Соловьиные трели, серебряными колокольчиками разливающиеся в ночном воздухе, подействовали и на мою госпожу. Но — может быть, потому что она являлась всего лишь половинкой целого, — они подействовали на нее совсем по-другому, погрузив Эсмилькан в еще большее отчаяние. У нее уже не оставалось сил, чтобы бороться со слезами. Внезапно они ручьем хлынули у нее из глаз, а лицо так побледнело, что я, перепугавшись до смерти, решил, что сейчас она лишится чувств. Супруга губернатора со своими дочерьми при виде столь душераздирающего зрелища разразились сочувственными ахами и охами и засуетились вокруг моей госпожи, растирая ей запястья и смачивая похолодевший лоб розовой водой и эссенцией руты.
Я заговорил с ними, невольно стараясь, чтобы мои слова не противоречили тому, что прозвучало в моей душе, когда я слушал песни соловья.
— Возможно, любезная хозяйка, было бы лучше, если бы я остался с моей госпожой до утра. Прошу простить меня, но это помогло бы облегчить страдания и печаль моей госпожи. Да и вам с вашей нежной, ранимой душой было бы легче.
— Оставьте нас. Хотя бы на минуту! — взмолилась она. — Поверьте, если мне понадобится ваша помощь, я тут же позову вас!
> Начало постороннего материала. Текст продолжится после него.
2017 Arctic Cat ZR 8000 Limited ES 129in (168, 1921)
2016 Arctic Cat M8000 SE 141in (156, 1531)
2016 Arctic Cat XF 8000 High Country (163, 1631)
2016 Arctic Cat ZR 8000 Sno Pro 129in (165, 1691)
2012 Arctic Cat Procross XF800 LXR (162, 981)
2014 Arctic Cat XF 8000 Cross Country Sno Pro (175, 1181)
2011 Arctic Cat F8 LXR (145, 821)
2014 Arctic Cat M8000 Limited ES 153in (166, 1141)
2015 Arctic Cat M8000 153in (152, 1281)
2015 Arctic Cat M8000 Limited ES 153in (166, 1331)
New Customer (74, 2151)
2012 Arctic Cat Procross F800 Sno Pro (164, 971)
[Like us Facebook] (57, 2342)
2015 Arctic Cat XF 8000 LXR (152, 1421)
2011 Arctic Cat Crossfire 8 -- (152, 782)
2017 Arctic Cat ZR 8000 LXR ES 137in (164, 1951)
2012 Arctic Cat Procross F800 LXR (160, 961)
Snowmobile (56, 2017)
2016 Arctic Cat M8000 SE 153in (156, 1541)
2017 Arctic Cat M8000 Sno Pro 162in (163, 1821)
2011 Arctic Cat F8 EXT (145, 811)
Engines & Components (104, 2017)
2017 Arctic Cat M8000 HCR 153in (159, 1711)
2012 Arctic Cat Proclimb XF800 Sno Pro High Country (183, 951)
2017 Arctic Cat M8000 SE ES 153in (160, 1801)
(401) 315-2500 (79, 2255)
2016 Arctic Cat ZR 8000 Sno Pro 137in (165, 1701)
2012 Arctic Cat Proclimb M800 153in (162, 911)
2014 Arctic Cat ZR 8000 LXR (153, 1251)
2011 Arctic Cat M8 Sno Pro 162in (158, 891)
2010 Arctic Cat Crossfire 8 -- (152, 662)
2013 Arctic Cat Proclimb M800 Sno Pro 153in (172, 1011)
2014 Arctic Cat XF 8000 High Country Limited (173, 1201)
Женщины неохотно покинули комнату, то и дело оборачиваясь и что-то неодобрительно бурча себе под нос. Взгляды, которые они бросали в мою сторону, ясно показывали, что они об этом думают. Повелительным жестом отослав из комнаты служанок, моя госпожа спустила ноги с постели и повернулась ко мне.
— Так ты сделаешь это, Абдулла? Ты согласен?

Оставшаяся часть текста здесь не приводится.